The SV40 Late Protein VP4 Is a Viroporin that Forms Pores to Disrupt Membranes for Viral Release

Nonenveloped viruses are generally released by the timely lysis of the host cell by a poorly understood process. For the nonenveloped virus SV40, virions assemble in the nucleus and then must be released from the host cell without being encapsulated by cellular membranes. This process appears to involve the well-controlled insertion of viral proteins into host cellular membranes rendering them permeable to large molecules. VP4 is a newly identified SV40 gene product that is expressed at late times during the viral life cycle that corresponds to the time of cell lysis. To investigate the role of this late expressed protein in viral release, water-soluble VP4 was expressed and purified as a GST fusion protein from bacteria. Purified VP4 was found to efficiently bind biological membranes and support their disruption. VP4 perforated membranes by directly interacting with the membrane bilayer as demonstrated by flotation assays and the release of fluorescent markers encapsulated into large unilamellar vesicles or liposomes. The central hydrophobic domain of VP4 was essential for membrane binding and disruption. VP4 displayed a preference for membranes comprised of lipids that replicated the composition of the plasma membranes over that of nuclear membranes. Phosphatidylethanolamine, a lipid found at high levels in bacterial membranes, was inhibitory against the membrane perforation activity of VP4. The disruption of membranes by VP4 involved the formation of pores of ∼3 nm inner diameter in mammalian cells including permissive SV40 host cells. Altogether, these results support a central role of VP4 acting as a viroporin in the perforation of cellular membranes to trigger SV40 viral release.

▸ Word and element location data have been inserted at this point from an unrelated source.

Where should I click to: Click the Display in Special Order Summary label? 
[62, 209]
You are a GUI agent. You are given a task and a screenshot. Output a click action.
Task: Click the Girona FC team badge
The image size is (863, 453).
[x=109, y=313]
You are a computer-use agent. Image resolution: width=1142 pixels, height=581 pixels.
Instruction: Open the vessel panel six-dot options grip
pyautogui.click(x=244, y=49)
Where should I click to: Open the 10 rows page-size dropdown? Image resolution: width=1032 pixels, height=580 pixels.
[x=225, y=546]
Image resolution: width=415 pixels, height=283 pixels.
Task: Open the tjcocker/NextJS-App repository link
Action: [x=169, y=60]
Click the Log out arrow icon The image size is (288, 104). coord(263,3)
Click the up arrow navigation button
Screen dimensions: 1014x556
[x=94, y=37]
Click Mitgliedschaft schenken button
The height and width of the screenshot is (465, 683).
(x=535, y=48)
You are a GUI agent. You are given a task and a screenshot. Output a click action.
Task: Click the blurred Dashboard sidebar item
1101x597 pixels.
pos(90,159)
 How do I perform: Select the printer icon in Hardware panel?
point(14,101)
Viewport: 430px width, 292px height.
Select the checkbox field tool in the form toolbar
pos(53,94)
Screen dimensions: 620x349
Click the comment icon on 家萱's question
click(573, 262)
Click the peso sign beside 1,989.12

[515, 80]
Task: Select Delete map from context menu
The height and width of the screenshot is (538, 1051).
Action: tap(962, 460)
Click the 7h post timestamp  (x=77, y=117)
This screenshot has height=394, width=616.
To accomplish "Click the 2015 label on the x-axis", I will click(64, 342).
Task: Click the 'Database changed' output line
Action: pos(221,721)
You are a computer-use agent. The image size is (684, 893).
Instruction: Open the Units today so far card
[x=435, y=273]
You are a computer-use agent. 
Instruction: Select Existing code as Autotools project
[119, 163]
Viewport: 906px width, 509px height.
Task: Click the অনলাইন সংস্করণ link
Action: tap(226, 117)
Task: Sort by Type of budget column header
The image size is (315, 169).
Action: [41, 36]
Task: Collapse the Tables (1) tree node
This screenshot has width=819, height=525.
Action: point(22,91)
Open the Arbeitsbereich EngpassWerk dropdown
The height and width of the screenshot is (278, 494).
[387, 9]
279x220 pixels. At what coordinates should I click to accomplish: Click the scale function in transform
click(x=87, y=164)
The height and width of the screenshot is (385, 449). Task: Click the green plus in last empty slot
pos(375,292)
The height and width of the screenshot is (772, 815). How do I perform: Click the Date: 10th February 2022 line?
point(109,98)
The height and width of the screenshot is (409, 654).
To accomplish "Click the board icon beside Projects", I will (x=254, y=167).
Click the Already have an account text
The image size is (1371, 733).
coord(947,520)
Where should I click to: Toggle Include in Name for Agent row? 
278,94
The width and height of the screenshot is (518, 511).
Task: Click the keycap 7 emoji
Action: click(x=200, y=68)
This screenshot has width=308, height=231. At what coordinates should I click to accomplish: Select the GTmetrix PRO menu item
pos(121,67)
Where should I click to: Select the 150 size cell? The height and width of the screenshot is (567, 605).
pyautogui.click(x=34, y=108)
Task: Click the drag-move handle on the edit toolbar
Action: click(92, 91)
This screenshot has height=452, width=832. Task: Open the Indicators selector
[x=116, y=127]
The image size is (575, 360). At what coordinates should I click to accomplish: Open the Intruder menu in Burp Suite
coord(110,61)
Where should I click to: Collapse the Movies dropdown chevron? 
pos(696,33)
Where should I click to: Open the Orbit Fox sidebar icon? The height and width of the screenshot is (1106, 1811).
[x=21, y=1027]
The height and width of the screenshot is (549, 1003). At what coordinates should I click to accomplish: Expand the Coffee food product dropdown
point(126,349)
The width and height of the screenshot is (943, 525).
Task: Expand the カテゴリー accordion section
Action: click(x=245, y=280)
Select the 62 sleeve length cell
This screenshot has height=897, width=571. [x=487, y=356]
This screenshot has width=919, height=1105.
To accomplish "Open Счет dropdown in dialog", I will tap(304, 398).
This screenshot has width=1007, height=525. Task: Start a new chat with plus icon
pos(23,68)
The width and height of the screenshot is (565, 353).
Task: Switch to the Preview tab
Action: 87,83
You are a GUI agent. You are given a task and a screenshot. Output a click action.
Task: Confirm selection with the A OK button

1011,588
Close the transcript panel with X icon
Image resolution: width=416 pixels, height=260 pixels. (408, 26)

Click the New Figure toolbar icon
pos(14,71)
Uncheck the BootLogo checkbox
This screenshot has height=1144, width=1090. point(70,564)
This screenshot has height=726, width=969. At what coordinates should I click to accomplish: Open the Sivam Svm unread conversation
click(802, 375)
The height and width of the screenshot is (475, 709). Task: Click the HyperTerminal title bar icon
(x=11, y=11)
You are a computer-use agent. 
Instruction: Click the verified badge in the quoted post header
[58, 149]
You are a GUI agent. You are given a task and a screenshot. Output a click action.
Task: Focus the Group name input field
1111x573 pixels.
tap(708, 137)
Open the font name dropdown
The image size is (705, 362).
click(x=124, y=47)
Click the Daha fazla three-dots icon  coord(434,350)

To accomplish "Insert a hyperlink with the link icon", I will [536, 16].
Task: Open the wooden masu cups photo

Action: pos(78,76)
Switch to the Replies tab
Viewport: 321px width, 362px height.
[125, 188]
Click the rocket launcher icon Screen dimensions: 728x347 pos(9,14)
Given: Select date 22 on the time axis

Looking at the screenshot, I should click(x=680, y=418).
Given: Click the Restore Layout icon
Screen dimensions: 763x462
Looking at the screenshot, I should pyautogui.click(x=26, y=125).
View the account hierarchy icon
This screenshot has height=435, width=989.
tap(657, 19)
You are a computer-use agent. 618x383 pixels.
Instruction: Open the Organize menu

Viruses exploit host cells for their propagation. Once an adequate number of viral particles have been assembled within the cell through the aid of cellular machinery of the host cell, the virus must be released from the cell for the virus to spread. For nonenveloped viruses or viruses that are solely encapsulated by a protein shell, this step most commonly involves the perforation of cellular membranes resulting in the lysis or death of the host cell. The mechanism for how this key terminal step in the viral life cycle is performed is poorly understood. We demonstrated that for the model nonenveloped virus SV40, the newly discovered virally encoded protein, termed VP4, perforates membranes by forming pores with a diameter of ∼3 nm in host cell membranes. While these pores are not of a sufficient size to provide a conduit that permits the movement of the virus through the membrane, they support membrane destabilization that leads to the disintegration of the membrane of the host cell and viral release.